**About this task**
Retype the listing found below exactly, but leave out each picture.

**Data for this exercise**
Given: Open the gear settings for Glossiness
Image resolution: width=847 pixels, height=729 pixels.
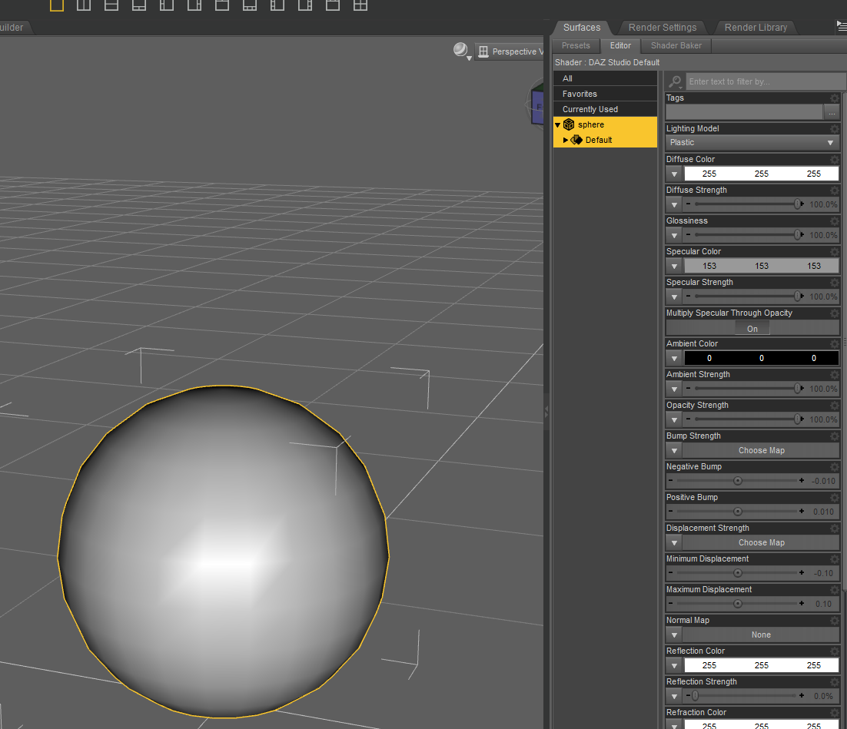Looking at the screenshot, I should coord(834,221).
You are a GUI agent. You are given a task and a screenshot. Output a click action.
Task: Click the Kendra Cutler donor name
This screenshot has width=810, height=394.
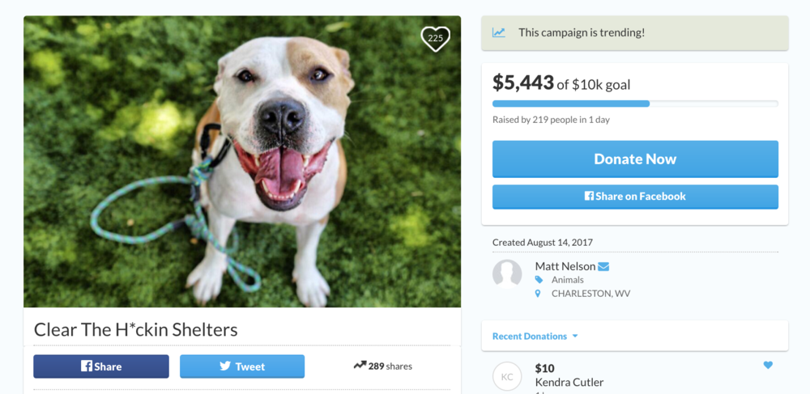coord(569,382)
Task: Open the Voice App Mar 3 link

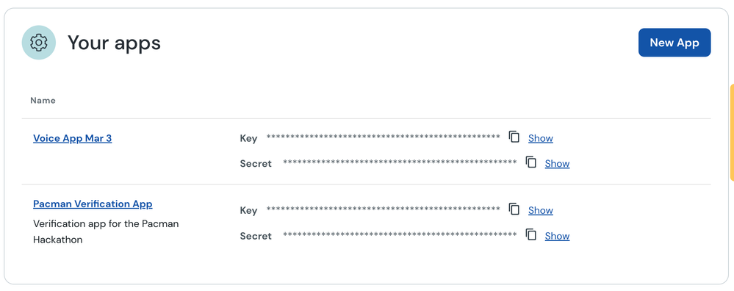Action: click(x=73, y=138)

**Response to the exercise**
Given: Open the gear settings for Glossiness
Image resolution: width=847 pixels, height=729 pixels.
Looking at the screenshot, I should coord(834,221).
You are a GUI agent. You are given a task and a screenshot. Output a click action.
Task: Click the Kendra Cutler donor name
This screenshot has width=810, height=394.
coord(569,382)
Task: Open the Voice App Mar 3 link

Action: click(x=73, y=138)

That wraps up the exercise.